Group asks for community to come together against anti-gay bully - wave3.com-Louisville News, Weather & Sports

Group asks for community to come together against anti-gay bullying

Donald Taylor Donald Taylor
Raquelle Bradley Raquelle Bradley
Quinn Hillerich Quinn Hillerich
Jordan Walz Jordan Walz
Brooke Willman Brooke Willman

By Marisela Burgos - bio | email

LOUSVILLE, KY (WAVE) - The Louisville Youth Group held a forum Oct. 15 on anti-gay bullying and suicide prevention. Donald Taylor, executive director of the Louisville Youth Group, said about 40 agencies were represented at the forum which called upon the community to rally and stand-up against anti-gay bullying.

Taylor said he wants Louisville to make a bold statement.

"That anti-gay bullying is not okay here," he said.

Taylor believes Louisville has been a progressive community. He said the organization decided to hold the forum -not because there has been a spike locally or nationally on bullying, but because of the media coverage on the topic.

Recently, Tyler Clementi, 18-year-old Rutgers freshman, took his life after his roommate and another student reportedly videotaped Clementi in his room with another man and broadcast it online.

According to spokesperson Lauren Roberts, the Jefferson County School system has a zero-tolerance policy on bullying of any kind. Roberts said the school system has educational programs to deal with these issues and she wants kids to feel safe.

The Louisville Youth Group rally wanted to shed light on the dangers of bullying. The organization wanted to ignite conversations among the community.

"I just felt like there wasn't a place for me," said 20-year-old Raquelle Bradley.

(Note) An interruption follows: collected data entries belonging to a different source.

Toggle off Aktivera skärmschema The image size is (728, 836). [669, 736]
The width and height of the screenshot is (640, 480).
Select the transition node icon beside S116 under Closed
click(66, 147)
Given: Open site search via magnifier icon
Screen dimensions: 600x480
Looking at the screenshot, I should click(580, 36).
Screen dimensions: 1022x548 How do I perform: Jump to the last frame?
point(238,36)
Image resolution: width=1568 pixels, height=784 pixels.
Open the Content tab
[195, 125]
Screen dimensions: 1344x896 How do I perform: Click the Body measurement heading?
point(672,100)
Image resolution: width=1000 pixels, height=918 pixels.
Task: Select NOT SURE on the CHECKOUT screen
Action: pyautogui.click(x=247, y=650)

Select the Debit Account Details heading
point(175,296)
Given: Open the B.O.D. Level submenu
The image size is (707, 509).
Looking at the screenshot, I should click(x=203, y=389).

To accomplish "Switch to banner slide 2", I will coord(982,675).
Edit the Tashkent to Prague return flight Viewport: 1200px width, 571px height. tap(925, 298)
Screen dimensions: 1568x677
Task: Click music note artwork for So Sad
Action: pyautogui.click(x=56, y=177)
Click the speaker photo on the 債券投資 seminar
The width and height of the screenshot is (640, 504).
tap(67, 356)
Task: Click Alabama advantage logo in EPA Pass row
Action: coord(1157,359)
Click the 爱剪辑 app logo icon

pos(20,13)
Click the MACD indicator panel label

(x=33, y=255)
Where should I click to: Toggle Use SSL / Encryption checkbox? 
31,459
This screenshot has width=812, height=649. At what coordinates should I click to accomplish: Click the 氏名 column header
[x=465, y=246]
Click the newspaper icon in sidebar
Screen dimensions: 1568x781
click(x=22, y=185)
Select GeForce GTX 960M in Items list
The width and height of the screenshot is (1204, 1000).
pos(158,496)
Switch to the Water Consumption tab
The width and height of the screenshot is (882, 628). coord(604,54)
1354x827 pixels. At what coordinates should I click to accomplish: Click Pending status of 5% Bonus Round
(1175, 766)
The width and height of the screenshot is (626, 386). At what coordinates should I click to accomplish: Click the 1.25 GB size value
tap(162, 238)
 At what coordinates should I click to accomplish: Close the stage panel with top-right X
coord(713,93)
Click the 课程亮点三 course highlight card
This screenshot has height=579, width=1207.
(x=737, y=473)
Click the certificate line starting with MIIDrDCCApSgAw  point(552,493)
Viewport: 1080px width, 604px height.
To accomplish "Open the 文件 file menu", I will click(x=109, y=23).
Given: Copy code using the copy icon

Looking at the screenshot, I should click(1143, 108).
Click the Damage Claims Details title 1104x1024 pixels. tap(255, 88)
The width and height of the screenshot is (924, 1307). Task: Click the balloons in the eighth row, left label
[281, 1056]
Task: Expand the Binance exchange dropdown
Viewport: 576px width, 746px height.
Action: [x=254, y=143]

Bradley said she was not bullied at school, but said instead she struggled for acceptance from family and her church.

"The hardest is when adults tell you that what you're doing is wrong and who you are is not okay," said Bradley.

Bradley said she attempted suicide, overdosing on medication and cutting at a young age. But she said her life changed when she found support from an organization like Louisville Youth Group.

"There's other people out there who need help and that they're scared like I was," a tearful Bradley said, referencing 13-year-old Seth Walsh, a central California teenager who hanged himself reportedly after classmates teased him about being gay.

"Seth, we can't go back and get him, but we can make sure that doesn't happen here," Bradley said.

Organizers indicate the purpose of the forum was to let kids know they have a place and people to turn to. Taylor said the forum was also to figure out, "what are we doing right so young people aren't killing themselves and what do we need to improve and do differently".

"It just got to the point where I got tired of hiding who I was," 16-year-old Quinn Hillerich said.

Hillerich attends Manual High School and said his school is "pretty accepting."

"I haven't experienced bullying. I've experience teasing, but you know that happens everywhere," Hillerich said.

Taylor said he hopes they can reach out to the people who did not attend the meeting held at Metro United Way on Broadway at Preston.

We spoke to parents and students who did not attend the meeting, to get their take on the issue.

"No. I haven't seen any -at least not at Manual," Jordan Wolz said.

"It doesn't matter if you're a football player or computer geek or if you're gay. They encourage people to be independent there," Brooke Willman said.

Parents could take a word of advice from Willman about talking with their kids regarding any issue happening at school.

"My doors are open 24-7. If any of 'em got a problem with anything, you know, I would welcome them in," she said.